[akka-http][akka-streams] Back-pressure uploading big zip files

358 views

Skip to first unread message

Juan José Vázquez Delgado

unread,

Apr 28, 2016, 9:02:57 AM4/28/16

to Akka User List

Hi all,

I'm using akka-http for uploading big zip files (~ 1Gb) containing a bunch of files to parse. My goal is not to have to temporarily save to disk the file but reading it on the fly. In order to do this, we've written a `ZipInputStreamSource` that builds a `Source` from an `InputStream`. A zip `Source` would have the following type:

val zipSource: Source[(ZipEntryData, ByteString), Future[Long]]

where the `ZipEntryData` contains some info about the zip entry, e.g. the name, and the `ByteString` is the data chunk.

My code looks more or less like this:

```

def route =

pathPrefix("q") {

post {

fileUpload("part-name") {

case (fileInfo, source) =>

val sink = StreamConverters.asInputStream()

val is = source.runWith(sink)

val zipSource =

ZipInputStreamSource(() => is)

.map { case (zed, bs) => (zed.name, bs) }

.groupBy(10000, _._1)

.reduce((t1, t2) => (t2._1, t1._2 ++ t2._2))

.async

.mergeSubstreams

....

complete(...)

}

```

Basically, we need to do some kind of `reduceByKey` behaviour in order to parse every zip entry as a whole (entries are XML files so we need to parse them completely and cannot be re-chunked).

So far so good. The problem is that we're not able to apply any back-pressure on the uploading process. Basically, when we upload the file with curl, the uploading process ends quickly but the service is blown up returning an OutOfMemory error as soon as the file is big enough.

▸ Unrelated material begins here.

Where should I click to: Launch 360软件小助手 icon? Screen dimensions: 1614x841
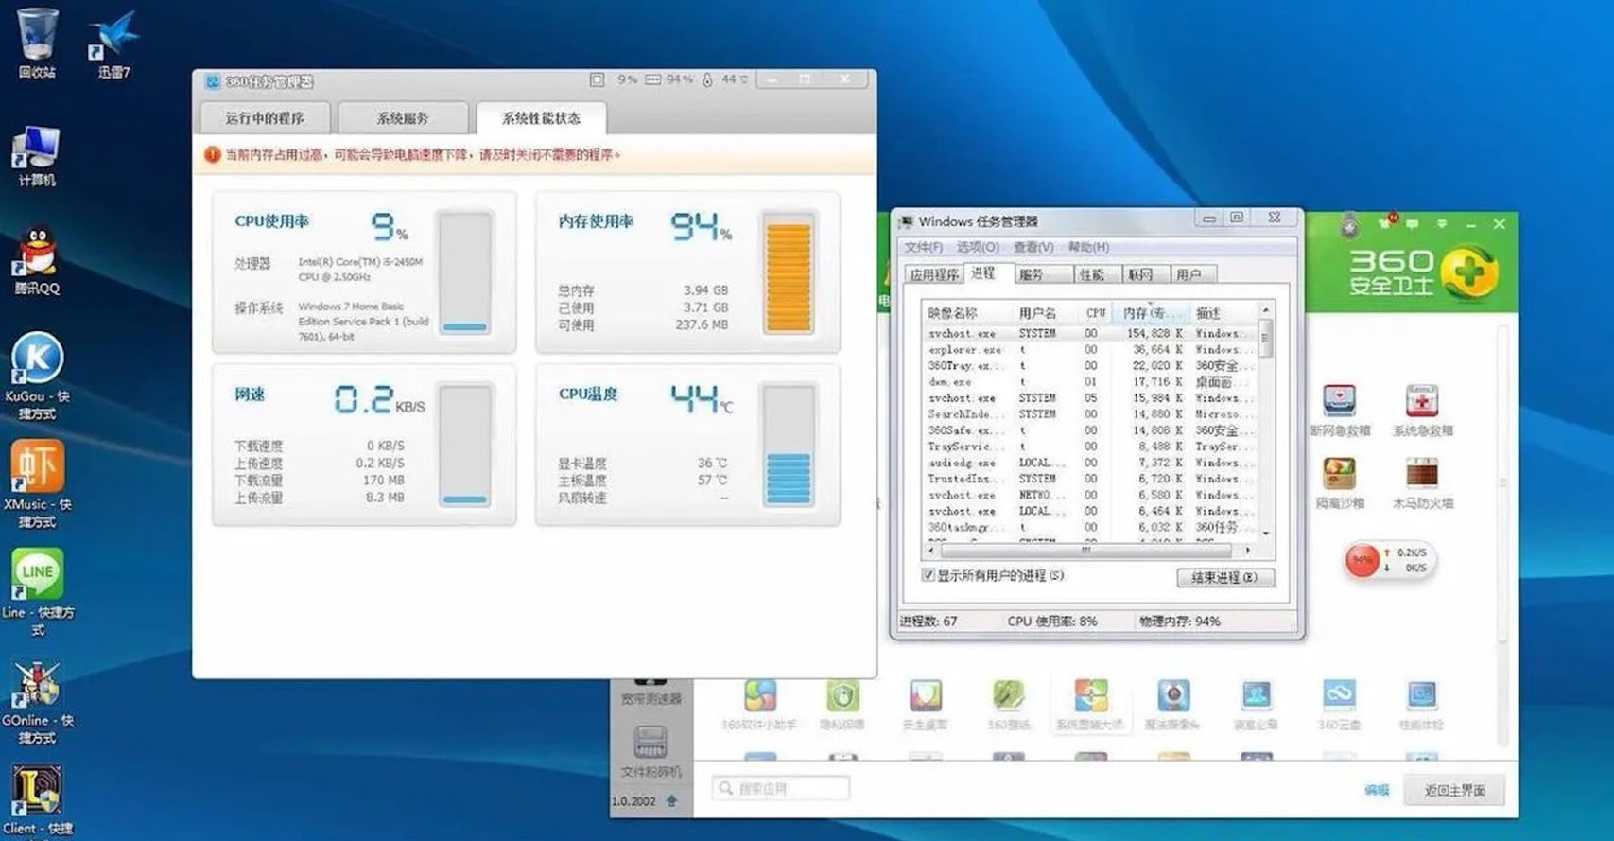(x=759, y=696)
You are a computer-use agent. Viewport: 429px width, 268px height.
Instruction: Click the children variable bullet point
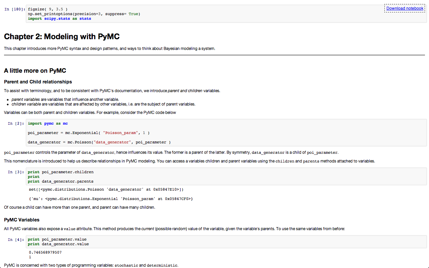(x=103, y=104)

> curl -O --form "part-name=@the_file.zip" -H "Transfer-Encoding: chunked" http://localhost:8080/q

How could I get the back-pressure behaviour as expected?.

Thanks in advance for your help.

Regards,

Juanjo.

Juan José Vázquez Delgado

unread,

May 2, 2016, 11:55:33 AM5/2/16

to Akka User List

Just for the records, we've finally managed to stream these big zip files using `splitWhen` instead of `groupBy`. It seems that we misunderstood the groupBy's behaviour and it turns out the stream was accumulating the whole file in memory.